Do you think stealing is a serious crime?
Are we talking about stealing in general now, or me stealing people’s innermost secrets?  Or Jack Bauer going after terrorists stealing nuclear warheads?

What would you do if you caught someone stealing from you?
People steal from me all the time.  I tend to encourage it.  It gives me the upper hand.

Have you ever stolen someone’s heart?
I have no idea how to do that, although it seems to happen every little bit without me having a clue.

What was the last thing you stole?
Probably Scott’s innocent belief in something or other.  I’m pretty good at swiping the blinders off people.

Ever had anything stolen from you?
I’m too lazy to check.

If so, what?
Most likely medication I was allergic to anyway.

What is one thing that you would steal if you could get away with it with NO consequences?
I’ve never cheated at Monopoly, and I have no desire to steal on the job or from other people.  But I might swipe an old recipe book or magazine you have laying around.  I’ve actually had plenty of opportunity to steal a LOT.  I have a second cousin or something who is big time into silver jewelry distribution out of Mexico, and she showed me drawers full of silver, white gold, and platinum jewelry and then walked off with a glass of wine in her hand to talk to her sister in another room.  I never took a single piece.  If I were to estimate the worth of that room, I’d say at least a couple million dollars.  I was also in charge of $7 million in merchandise in a big retail chain, and covered two other departments on top of that.  Never took anything.  I’ve seen other people do things like drag little girls into dressing rooms and pile 7 or 8 bras on them under their shirts and throw all the tags on the floor, and when I follow them to the front of the store they tell the kid to walk out the door, and there is nothing we could do to stop them.  I don’t know what’s wrong with people like that.  I’ve heard there is some kind of adrenaline rush from the thrill, but when you drag little kids into it, that’s pretty lame.

- Assignment:
Answer briefly from the Q&A on stealing:
1. What does the writer say they tend to do when people steal from them?
2. What did the writer estimate the room of jewelry was worth?
3. How much merchandise was the writer in charge of at the big retail chain?

- Data block:
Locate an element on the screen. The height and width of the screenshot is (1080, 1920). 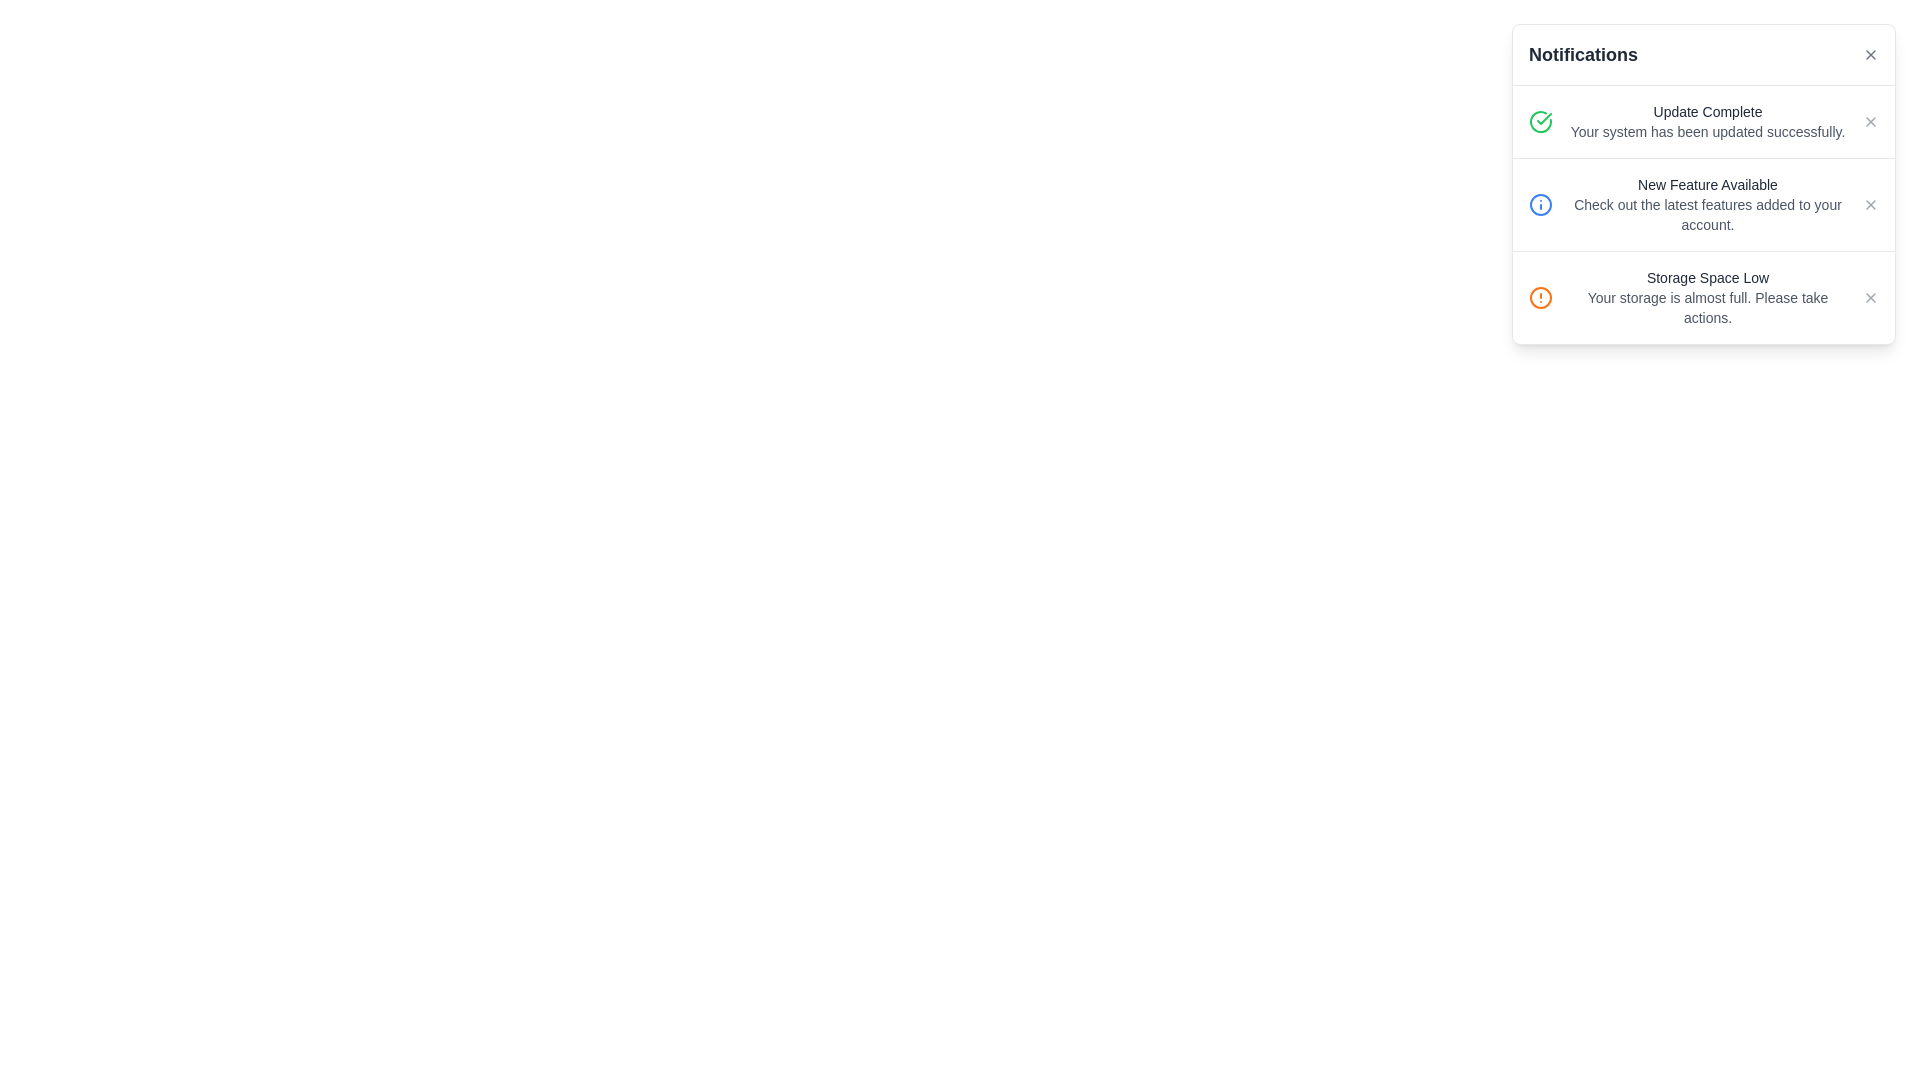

- Result for this task:
1. The writer tends to encourage it, saying it gives them the upper hand.
2. At least a couple million dollars.
3. $7 million.